#### [REQUIREMENT]
Look through the lines below; wherever the word "computer" appears, copy that line.

__________________________________________________

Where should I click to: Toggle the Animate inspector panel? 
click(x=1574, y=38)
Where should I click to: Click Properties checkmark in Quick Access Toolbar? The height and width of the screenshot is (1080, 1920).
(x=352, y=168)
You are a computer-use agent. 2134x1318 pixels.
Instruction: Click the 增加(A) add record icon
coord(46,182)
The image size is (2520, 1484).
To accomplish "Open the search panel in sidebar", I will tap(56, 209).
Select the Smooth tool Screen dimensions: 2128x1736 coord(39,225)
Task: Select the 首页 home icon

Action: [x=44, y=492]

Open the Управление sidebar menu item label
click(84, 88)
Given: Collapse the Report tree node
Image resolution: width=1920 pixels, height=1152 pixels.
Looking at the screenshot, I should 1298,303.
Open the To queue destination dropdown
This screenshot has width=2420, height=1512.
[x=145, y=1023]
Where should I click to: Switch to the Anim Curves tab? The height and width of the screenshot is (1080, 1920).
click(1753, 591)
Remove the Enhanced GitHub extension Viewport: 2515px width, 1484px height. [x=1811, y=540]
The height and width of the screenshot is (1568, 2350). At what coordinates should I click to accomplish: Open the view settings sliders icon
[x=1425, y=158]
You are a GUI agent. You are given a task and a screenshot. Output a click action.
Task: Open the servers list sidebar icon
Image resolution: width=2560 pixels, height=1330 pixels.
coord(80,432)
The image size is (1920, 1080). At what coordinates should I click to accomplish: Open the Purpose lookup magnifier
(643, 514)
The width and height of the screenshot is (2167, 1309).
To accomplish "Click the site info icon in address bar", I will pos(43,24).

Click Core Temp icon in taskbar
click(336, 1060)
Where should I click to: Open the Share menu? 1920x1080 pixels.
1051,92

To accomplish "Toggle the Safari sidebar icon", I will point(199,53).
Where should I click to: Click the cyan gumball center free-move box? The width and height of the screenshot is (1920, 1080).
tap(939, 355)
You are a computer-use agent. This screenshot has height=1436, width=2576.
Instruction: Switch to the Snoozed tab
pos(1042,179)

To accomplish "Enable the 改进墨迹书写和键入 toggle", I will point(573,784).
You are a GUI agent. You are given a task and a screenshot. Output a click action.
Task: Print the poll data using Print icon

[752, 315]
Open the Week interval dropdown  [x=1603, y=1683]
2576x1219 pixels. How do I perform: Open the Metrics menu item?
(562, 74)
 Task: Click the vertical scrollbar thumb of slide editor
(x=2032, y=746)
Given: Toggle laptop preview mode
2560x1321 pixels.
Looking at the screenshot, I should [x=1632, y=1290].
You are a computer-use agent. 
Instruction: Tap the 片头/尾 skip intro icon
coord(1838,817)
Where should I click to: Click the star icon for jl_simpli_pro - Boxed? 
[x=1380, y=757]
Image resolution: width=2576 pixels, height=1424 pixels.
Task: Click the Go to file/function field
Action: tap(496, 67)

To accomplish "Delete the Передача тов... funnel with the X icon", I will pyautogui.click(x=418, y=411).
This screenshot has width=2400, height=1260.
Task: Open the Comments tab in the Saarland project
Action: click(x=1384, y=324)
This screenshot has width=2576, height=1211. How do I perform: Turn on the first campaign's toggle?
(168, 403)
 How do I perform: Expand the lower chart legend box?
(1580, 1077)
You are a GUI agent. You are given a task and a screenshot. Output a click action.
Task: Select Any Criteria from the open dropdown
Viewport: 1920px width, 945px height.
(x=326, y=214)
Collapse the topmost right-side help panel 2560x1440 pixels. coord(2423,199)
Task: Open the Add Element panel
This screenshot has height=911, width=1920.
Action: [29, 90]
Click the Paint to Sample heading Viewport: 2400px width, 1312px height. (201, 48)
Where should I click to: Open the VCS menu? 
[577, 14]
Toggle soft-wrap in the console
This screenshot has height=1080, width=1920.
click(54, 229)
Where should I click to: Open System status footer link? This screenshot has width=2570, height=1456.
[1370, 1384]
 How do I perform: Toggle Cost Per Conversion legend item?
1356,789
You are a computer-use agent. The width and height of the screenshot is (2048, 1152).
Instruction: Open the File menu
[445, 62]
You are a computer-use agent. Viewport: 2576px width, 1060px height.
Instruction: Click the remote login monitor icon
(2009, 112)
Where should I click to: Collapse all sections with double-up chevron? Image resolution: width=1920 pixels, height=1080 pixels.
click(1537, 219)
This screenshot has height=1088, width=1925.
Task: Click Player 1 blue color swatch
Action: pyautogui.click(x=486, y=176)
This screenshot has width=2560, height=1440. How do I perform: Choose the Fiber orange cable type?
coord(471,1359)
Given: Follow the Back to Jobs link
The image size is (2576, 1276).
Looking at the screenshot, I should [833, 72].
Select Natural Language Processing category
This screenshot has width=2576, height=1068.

__________________________________________________

#### [RESPONSE]
You are a computer-use agent. 2134x1318 pixels.
You are a computer-use agent. This screenshot has height=1436, width=2576.
You are a computer-use agent. 
You are a computer-use agent. The width and height of the screenshot is (2048, 1152).
You are a computer-use agent. Viewport: 2576px width, 1060px height.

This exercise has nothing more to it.